As an example, I’ve been working on some large AR projects recently and not having remote available to iterate has been absolutely awful. I’ve seen what Unity mobile development without remote is like- and it’s absolutely worse. If Unity Remote support is dropped before something has been built to replace it your product will have become significantly less useful.
Unity remote offers near instant iteration times vs 1-10 minute build iterations. This is a much bigger difference than it sounds like when you are actually making games.
Even if you improve the build cycle times, on a large project you will still add a gulf of time between iteration cycles as compared to Remote. You develop code entirely differently when you can’t instantly test something.
- Editor: Mark unity remote as deprecated inside ProjectSettings->Editor
Seems its getting deprecated
Thanks for sharing this
I understand depreciations, but can an official from Unity please let us know if there’s a replacement, because a remote is an essential pipeline tool for mobile, and I can’t imagine testing mobile games without one. It’s one of the features that drew me to unity in the first place. I’d appreciate a heads up about the replacement so we can plan accordingly, and for peace of mind.

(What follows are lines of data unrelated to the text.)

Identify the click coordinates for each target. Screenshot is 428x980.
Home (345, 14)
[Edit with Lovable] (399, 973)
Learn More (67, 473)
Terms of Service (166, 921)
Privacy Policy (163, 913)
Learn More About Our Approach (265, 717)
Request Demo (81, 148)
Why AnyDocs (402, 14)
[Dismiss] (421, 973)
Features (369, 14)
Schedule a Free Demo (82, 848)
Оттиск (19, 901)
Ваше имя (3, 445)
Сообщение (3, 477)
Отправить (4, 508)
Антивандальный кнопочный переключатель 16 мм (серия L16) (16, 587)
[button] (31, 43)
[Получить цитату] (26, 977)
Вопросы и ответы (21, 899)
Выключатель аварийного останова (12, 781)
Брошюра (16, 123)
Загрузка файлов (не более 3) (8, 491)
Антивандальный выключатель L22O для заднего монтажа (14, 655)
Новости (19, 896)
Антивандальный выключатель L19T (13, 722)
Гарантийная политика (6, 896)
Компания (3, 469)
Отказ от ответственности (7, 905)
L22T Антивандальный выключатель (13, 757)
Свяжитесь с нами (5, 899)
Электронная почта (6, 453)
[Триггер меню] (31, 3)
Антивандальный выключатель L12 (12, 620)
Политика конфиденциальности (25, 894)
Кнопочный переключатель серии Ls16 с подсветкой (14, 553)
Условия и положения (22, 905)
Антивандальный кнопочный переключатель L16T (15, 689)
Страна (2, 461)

- Simulator is not a solution for input
- live link, don’t know how to use it
- new input system, its still in development
So it seems until live link is able to process input and is easy to setup we are out of luck
@michaelberg Is there any documentation about LiveLink? I’d like to learn more about it.
This is what I could find
I can appreciate what unity is trying to do here. But I have reservations. it looks like you need to actually build your app to test it via live link, is that correct? It seems like a product to serve a separate purpose than what Unity remote does.
I think unity remote workflow is perfect, just change some of the solid, workflow-relevant suggestions mentioned in this thread. Or even at the very worst, leave it in rather than eliminate it altogether. And if its going to be replaced then do a new version of the same simple workflow because it just works - no installations, no extra steps:)

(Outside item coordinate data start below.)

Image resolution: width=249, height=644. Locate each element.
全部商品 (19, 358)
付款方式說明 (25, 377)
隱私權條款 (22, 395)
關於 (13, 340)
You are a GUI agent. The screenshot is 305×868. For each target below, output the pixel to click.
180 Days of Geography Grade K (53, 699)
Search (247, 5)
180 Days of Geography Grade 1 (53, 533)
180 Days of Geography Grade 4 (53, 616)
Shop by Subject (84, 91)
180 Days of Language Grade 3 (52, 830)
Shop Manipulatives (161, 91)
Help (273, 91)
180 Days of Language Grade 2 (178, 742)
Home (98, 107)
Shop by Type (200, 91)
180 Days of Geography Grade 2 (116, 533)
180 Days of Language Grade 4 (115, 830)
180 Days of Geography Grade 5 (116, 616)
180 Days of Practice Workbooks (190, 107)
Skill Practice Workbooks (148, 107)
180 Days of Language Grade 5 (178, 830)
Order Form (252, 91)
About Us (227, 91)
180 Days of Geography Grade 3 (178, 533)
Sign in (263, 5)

None of these options appear to be a replacement for Remote. Live Link looks to be a great and welcome feature, but it does not appear to allow for quick code iterations and is thus not a replacement for Remote. I’m sure this is something Unity is aware of, but because of how important Remote is to my workflow I feel it bears repeating.
As a side note about the resolution and performance issues seen in remote:
Oculus Quest now streams 72Hz ultra high resolution video from a PC to a mobile based device over USB 3 - including low latency input back to the host machine. If desired, Unity Remote could be fixed to show near-native like performance.